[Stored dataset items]
******************************

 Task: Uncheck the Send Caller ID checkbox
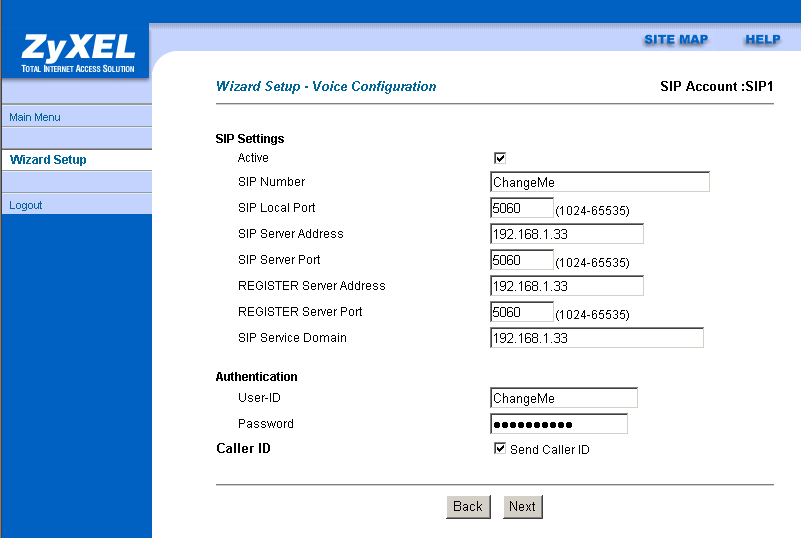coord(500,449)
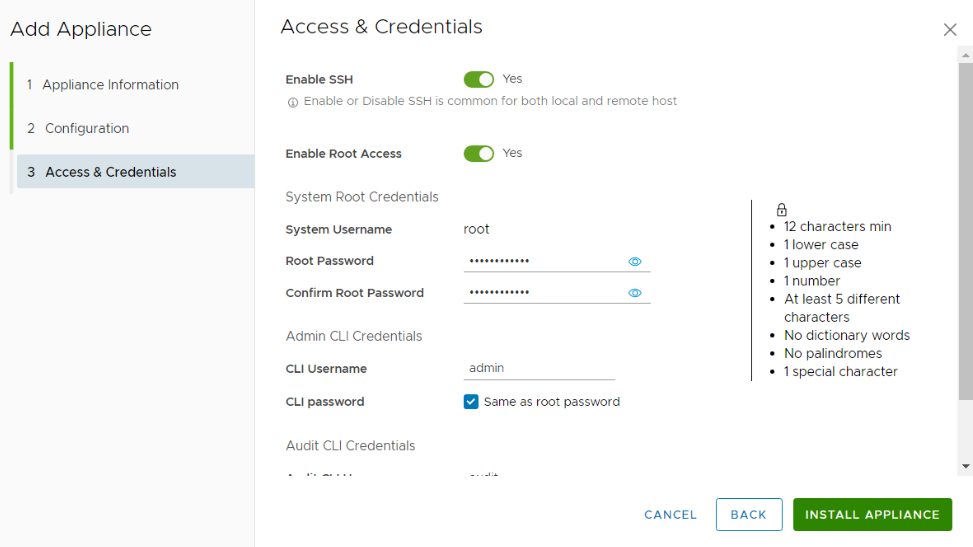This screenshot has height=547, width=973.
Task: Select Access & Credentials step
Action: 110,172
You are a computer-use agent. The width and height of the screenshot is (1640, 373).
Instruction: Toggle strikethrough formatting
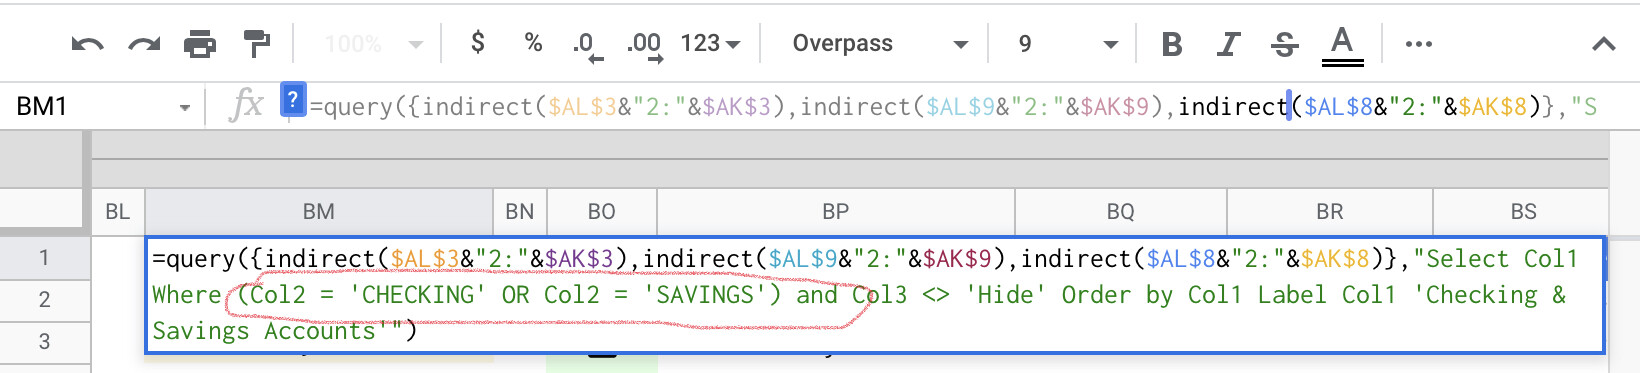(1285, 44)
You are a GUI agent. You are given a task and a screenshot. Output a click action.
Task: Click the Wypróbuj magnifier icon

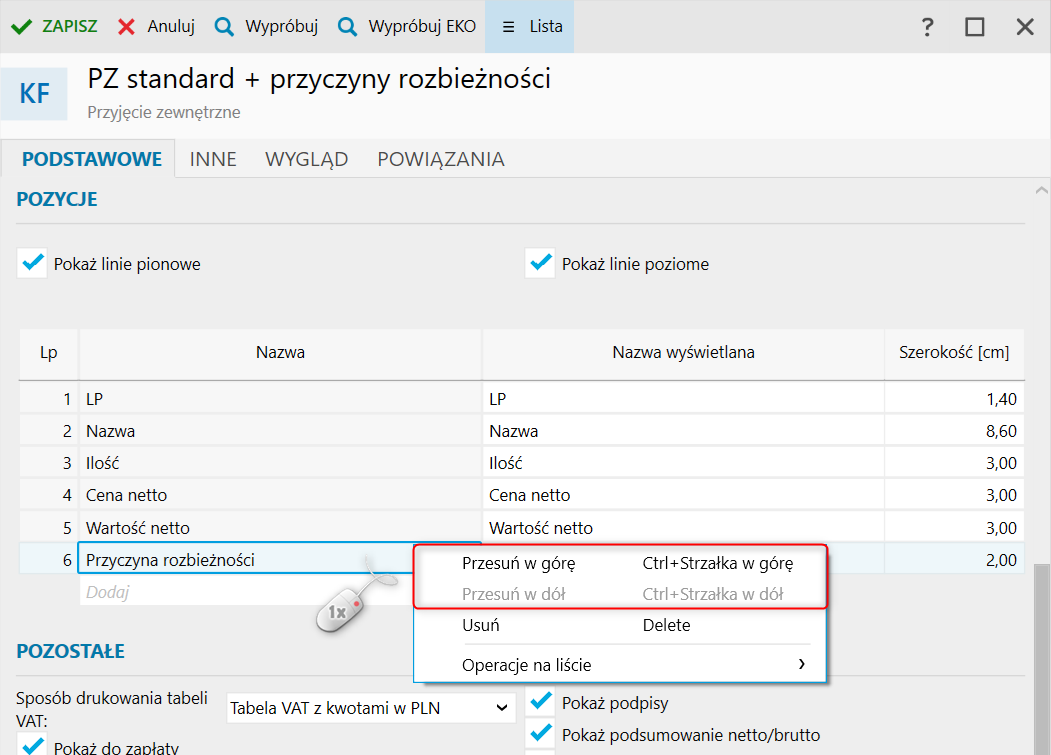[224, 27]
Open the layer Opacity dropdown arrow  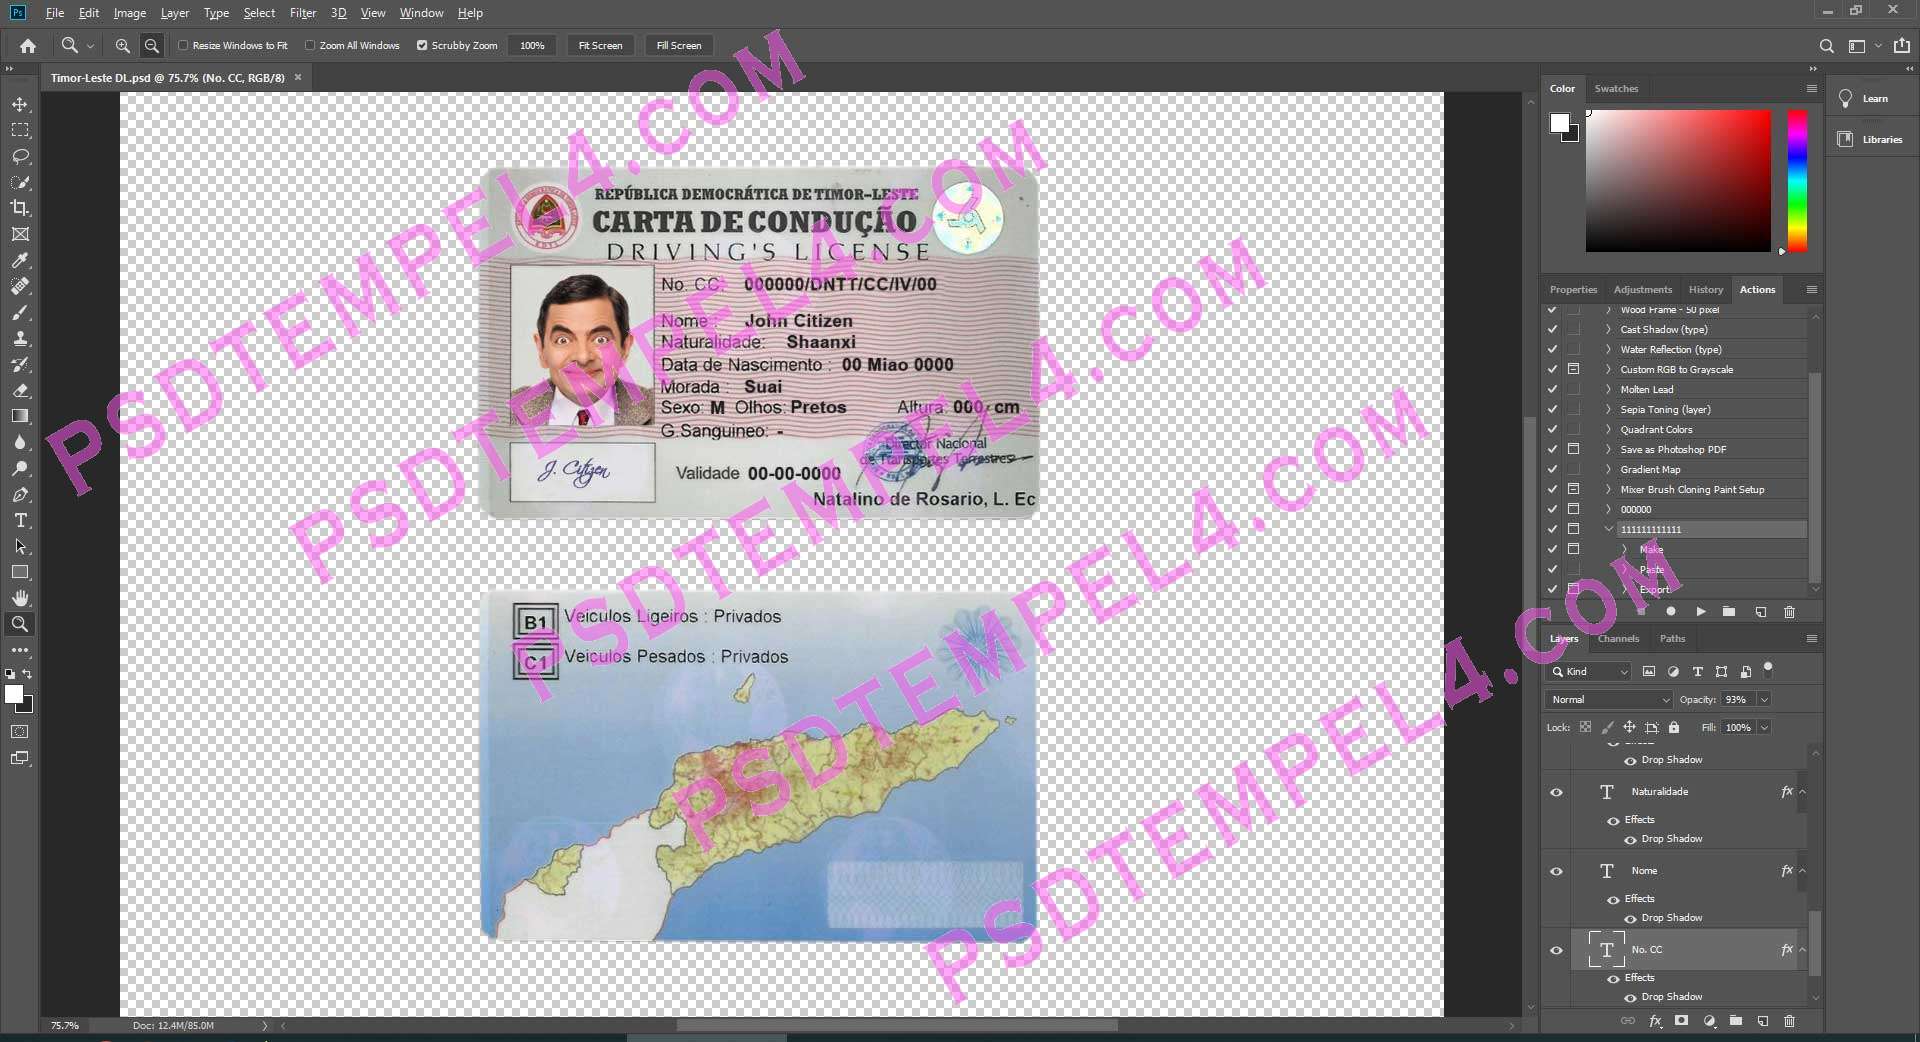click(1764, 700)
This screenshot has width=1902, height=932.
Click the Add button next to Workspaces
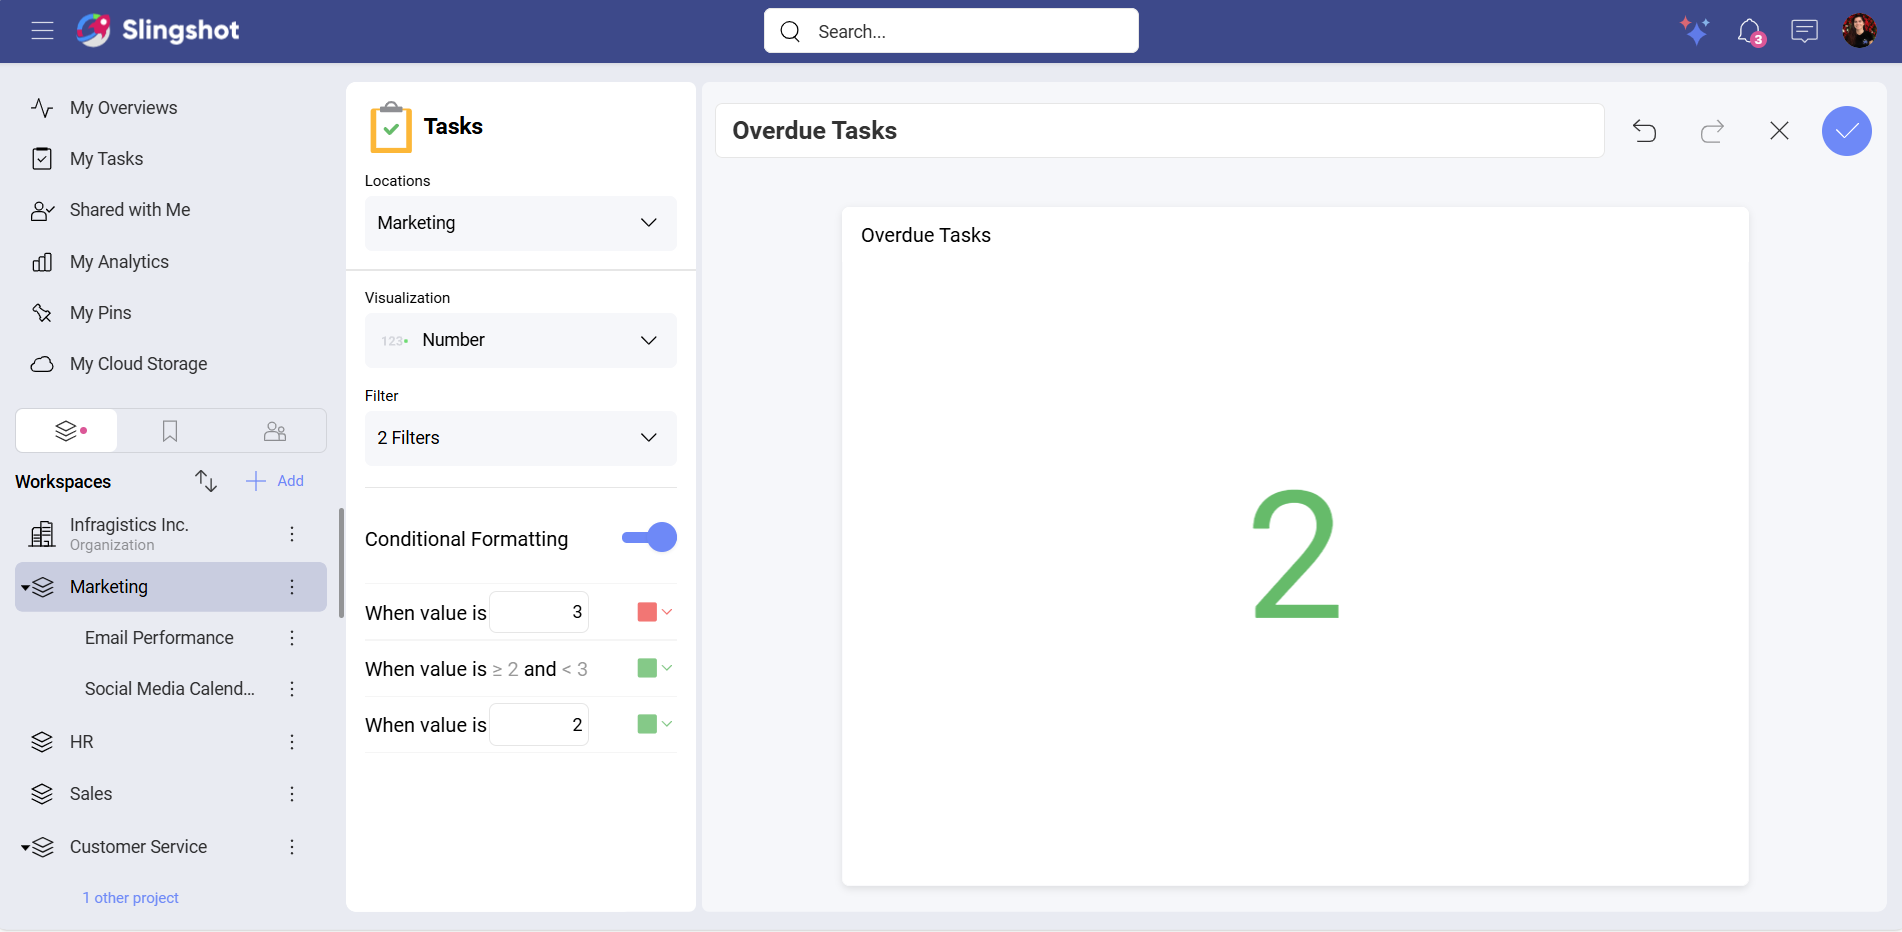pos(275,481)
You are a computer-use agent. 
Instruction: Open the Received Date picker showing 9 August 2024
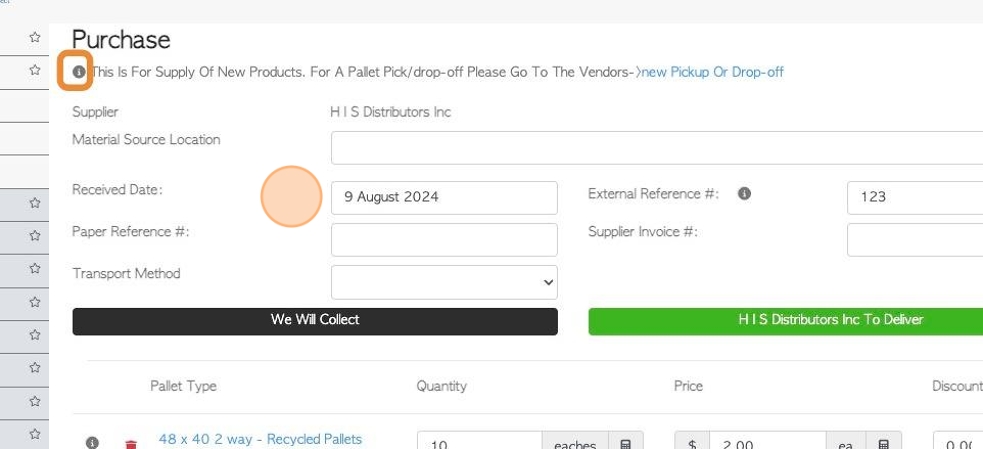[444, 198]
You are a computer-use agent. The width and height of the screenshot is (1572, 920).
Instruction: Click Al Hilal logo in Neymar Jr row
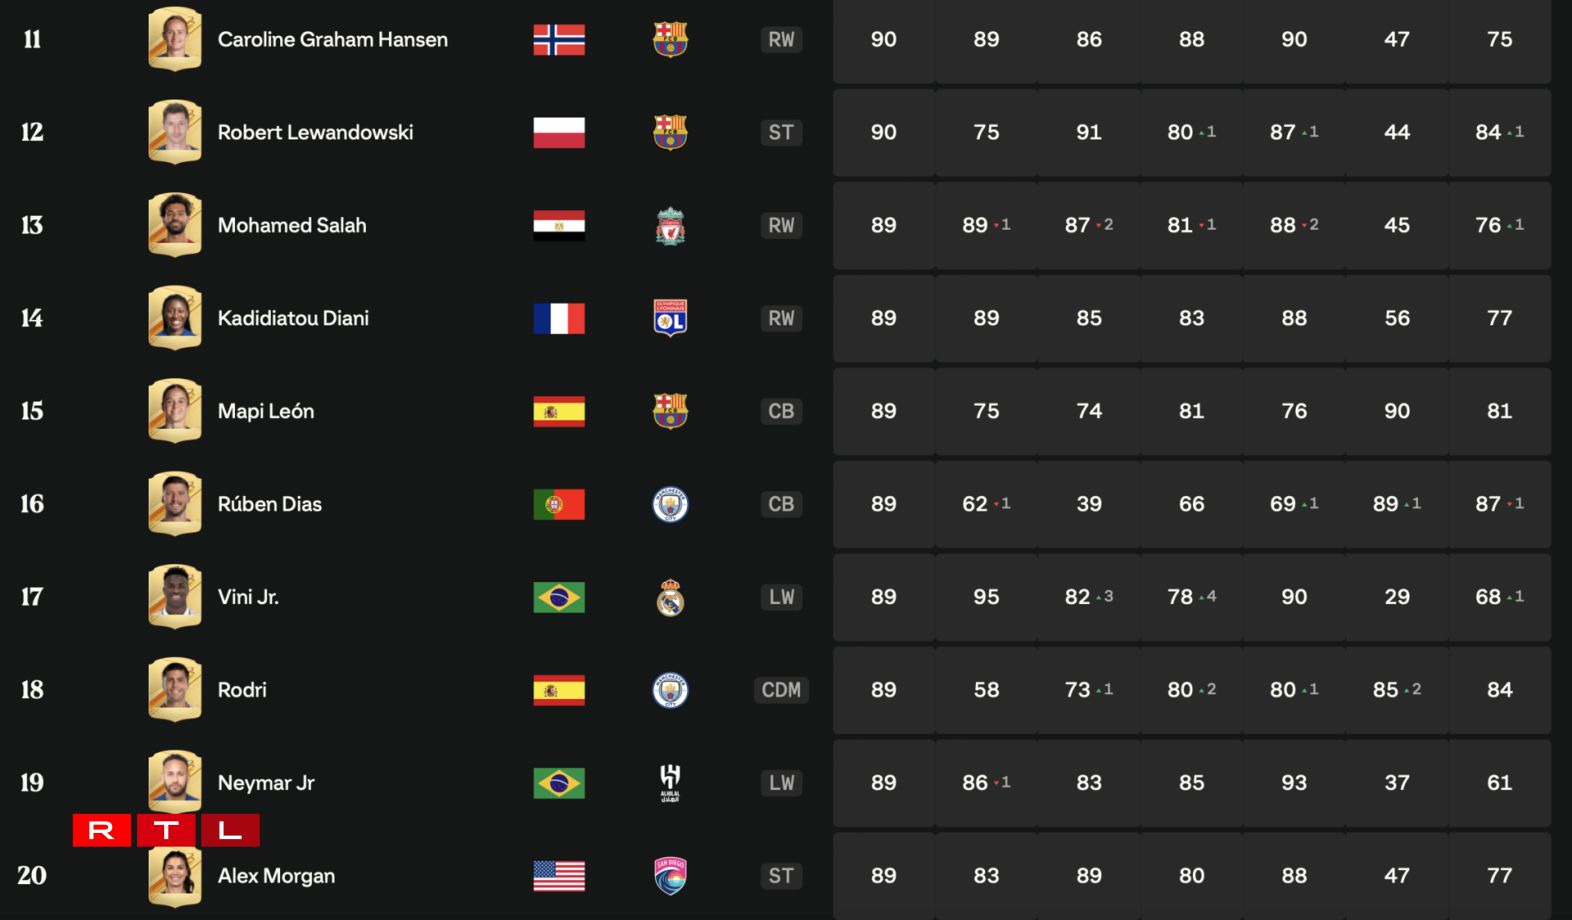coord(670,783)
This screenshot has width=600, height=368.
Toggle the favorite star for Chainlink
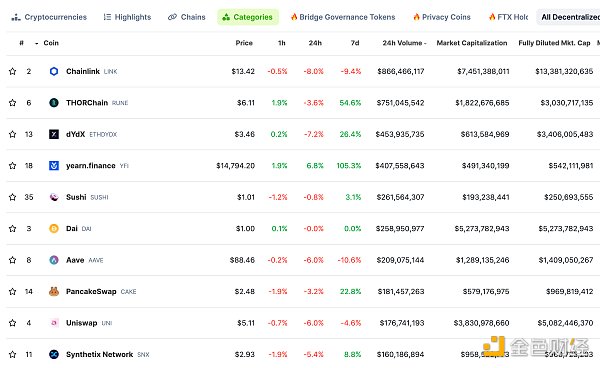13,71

******************************

PROBLEM DETAILS: Swap "screenshot" for "screen image" in the lines from the one containing "is (1572, 920)." through the end of the records, changing nothing else. Leave the pictures out of your answer.

SOLUTION:
You are a computer-use agent. The width and height of the screen image is (1572, 920).
Instruction: Click Al Hilal logo in Neymar Jr row
coord(670,783)
This screen image has width=600, height=368.
Toggle the favorite star for Chainlink
13,71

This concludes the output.